Début septembre, Emmanuel Macron avait déclaré, lors de son discours célébrant les 150 ans de la République : "La République ne déboulonne
pas de statues (...) On ne choisit jamais une part de la France. On choisit la France." "Tant qu'on va faire le choix d'une partie de l'histoire, d'une partie des personnalités, d'une partie de la mémoire, il y aura des revendications", a expliqué Christiane Taubira. "Si notre génération n’a pas le courage de faire ça, il y en aura dans 25 ans, il y en aura dans 50 ans, il y en aura dans 100 ans. À une période où nous sommes tellement instruits, cultivés, informés, où il y a tellement de recherches, de travaux des historiens, des économistes, des sociologues, des philosophes, tellement de travaux de personnes sérieuses, consciencieuses, rigoureuses, qui mettent à notre disposition ces éléments d'histoire, nous avons quand même la force de regarder cela et de l'assumer, de le porter ensemble. Le déni ne mène nulle part", a-t-elle souligné.

L'ex-garde des Sceaux de François Hollande n'est en revanche pas favorable à un déboulonnage pur et simple de certaines statues : "Je pense qu'il y a des statues qui ont davantage leur place dans le musée. Je ne suis pas pour l'occultation de l'histoire. Je pense qu'il faut regarder les choses aussi dans leurs nuances".

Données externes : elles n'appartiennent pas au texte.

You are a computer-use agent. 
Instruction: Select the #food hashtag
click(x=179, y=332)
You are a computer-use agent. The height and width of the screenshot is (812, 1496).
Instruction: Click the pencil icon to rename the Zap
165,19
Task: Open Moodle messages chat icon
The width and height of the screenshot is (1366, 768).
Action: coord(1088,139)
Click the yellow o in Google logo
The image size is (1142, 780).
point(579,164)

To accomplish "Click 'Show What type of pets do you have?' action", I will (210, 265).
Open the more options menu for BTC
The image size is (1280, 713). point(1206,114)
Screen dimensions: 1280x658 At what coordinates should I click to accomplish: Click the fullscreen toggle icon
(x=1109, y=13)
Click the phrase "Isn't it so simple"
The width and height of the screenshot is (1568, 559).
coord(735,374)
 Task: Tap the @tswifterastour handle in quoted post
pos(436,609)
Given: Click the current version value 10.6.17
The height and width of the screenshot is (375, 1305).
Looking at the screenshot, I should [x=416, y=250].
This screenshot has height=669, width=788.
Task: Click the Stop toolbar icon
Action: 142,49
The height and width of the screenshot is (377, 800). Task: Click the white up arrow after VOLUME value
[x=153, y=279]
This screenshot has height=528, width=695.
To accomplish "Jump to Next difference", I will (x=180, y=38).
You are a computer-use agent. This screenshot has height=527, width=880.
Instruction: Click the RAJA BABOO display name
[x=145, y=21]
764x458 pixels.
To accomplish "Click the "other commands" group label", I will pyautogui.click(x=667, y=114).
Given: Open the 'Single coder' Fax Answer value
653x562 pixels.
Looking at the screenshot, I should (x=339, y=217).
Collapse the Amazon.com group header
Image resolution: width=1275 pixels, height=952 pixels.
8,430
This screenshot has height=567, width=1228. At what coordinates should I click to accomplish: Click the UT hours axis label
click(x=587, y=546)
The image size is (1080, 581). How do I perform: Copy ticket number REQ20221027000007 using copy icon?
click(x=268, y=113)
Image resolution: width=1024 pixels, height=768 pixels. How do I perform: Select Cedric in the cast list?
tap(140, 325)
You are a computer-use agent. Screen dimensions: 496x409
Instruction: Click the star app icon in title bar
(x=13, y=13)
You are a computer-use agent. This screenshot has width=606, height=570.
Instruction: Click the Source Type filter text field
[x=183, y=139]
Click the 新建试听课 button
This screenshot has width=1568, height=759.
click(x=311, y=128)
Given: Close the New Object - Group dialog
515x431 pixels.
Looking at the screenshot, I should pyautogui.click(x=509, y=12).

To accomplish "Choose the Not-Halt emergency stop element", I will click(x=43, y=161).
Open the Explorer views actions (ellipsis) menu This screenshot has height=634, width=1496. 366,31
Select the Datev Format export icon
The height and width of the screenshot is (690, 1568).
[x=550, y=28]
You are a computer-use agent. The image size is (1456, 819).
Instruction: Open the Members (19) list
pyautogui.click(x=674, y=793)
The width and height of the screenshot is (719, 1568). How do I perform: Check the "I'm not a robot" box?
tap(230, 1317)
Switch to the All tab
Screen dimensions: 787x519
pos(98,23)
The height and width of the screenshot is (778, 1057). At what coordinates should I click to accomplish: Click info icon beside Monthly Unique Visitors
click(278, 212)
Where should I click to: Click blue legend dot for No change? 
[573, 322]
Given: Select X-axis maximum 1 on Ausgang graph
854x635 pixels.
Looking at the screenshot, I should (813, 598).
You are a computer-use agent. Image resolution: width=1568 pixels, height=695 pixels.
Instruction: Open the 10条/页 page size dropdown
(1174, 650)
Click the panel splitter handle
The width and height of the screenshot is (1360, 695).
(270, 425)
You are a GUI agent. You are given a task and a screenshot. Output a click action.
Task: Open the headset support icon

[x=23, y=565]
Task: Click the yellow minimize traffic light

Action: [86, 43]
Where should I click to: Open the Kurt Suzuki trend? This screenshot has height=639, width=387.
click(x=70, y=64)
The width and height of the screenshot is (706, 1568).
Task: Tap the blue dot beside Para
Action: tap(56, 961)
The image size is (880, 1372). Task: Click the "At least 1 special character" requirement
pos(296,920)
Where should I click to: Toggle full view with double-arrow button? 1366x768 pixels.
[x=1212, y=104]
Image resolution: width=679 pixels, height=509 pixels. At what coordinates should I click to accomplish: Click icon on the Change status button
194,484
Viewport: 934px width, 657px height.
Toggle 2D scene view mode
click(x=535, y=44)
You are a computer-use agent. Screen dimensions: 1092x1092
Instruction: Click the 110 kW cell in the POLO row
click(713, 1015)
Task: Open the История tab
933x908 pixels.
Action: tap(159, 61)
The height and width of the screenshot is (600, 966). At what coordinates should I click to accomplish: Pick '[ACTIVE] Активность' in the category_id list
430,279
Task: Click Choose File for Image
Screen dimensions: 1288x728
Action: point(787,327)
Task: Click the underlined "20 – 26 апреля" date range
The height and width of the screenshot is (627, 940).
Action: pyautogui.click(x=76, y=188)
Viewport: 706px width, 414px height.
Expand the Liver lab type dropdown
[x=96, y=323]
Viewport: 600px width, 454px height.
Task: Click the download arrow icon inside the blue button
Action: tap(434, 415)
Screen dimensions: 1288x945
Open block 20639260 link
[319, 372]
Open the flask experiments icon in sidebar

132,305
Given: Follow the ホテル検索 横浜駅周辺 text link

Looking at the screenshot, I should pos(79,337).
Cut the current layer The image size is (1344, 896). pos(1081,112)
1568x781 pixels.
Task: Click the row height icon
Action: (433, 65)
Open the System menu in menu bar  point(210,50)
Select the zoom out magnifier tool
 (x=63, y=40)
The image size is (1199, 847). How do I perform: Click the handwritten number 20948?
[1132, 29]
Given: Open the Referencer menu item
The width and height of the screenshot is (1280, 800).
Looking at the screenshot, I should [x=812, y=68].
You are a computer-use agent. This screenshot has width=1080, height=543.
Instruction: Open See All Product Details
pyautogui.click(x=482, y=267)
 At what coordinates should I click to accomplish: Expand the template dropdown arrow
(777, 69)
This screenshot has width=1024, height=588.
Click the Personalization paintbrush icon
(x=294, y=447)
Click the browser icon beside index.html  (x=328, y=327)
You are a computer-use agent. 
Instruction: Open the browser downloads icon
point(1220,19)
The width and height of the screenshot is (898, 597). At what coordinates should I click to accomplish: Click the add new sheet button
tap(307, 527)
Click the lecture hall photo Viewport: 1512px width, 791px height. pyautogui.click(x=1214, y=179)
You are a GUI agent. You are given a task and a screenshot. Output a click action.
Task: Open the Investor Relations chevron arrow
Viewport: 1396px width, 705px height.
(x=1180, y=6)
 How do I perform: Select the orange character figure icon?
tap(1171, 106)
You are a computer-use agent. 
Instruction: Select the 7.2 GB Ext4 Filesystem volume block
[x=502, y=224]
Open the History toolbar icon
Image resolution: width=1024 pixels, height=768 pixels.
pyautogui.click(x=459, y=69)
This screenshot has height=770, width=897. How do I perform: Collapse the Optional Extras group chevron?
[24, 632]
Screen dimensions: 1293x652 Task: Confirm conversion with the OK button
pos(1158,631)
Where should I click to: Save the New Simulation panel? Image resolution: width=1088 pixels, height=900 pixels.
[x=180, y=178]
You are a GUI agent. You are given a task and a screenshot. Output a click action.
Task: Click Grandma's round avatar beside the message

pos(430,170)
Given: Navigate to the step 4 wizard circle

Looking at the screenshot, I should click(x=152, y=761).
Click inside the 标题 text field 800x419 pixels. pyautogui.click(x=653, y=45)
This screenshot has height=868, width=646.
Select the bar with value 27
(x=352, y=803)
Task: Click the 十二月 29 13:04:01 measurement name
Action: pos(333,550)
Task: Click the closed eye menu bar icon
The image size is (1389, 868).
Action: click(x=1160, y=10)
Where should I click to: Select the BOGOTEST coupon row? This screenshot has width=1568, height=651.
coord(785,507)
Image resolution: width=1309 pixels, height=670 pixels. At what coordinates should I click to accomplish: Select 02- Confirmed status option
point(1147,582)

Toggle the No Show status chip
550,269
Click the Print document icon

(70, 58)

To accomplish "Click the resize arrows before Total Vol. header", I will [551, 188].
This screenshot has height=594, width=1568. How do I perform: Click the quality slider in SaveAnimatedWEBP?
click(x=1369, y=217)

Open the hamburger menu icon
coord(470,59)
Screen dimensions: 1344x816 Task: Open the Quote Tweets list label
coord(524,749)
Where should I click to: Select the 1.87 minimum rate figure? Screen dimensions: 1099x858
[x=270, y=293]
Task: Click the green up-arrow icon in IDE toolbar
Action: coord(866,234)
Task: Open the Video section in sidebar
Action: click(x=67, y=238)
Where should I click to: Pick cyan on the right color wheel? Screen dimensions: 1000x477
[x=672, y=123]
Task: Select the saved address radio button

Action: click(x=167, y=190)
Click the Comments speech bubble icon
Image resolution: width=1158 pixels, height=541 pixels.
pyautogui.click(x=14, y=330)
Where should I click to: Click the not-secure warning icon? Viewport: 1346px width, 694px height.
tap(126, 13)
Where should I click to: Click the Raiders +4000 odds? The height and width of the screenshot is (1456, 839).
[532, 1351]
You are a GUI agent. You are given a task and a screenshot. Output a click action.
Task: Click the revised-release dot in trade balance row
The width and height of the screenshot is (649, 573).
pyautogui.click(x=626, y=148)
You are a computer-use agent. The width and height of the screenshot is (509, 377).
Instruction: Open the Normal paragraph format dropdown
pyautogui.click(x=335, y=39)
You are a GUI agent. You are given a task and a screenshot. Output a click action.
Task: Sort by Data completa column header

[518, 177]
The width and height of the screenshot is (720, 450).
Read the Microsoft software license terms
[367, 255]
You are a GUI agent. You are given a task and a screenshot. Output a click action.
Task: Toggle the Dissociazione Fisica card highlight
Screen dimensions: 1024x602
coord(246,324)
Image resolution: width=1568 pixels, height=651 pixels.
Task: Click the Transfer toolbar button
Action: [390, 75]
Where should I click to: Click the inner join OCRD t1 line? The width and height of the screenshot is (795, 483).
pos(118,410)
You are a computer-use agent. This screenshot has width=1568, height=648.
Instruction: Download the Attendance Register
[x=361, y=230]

Effectivement, Colbert, c'est le Code noir, mais Colbert, c'est aussi les manufactures françaises. Colbert, c’est effectivement un grand homme d'État (...) quelqu'un qui a pensé l'organisation de la puissance publique.

Christiane Taubira, ancienne ministre de la Justice

à franceinfo

"Donc, ça n'est pas quelqu'un d'une seule pièce, souligne Christiane Taubira. Il ne s'agit pas de dire que c'était un esclavagiste et de l'envoyer aux oubliettes."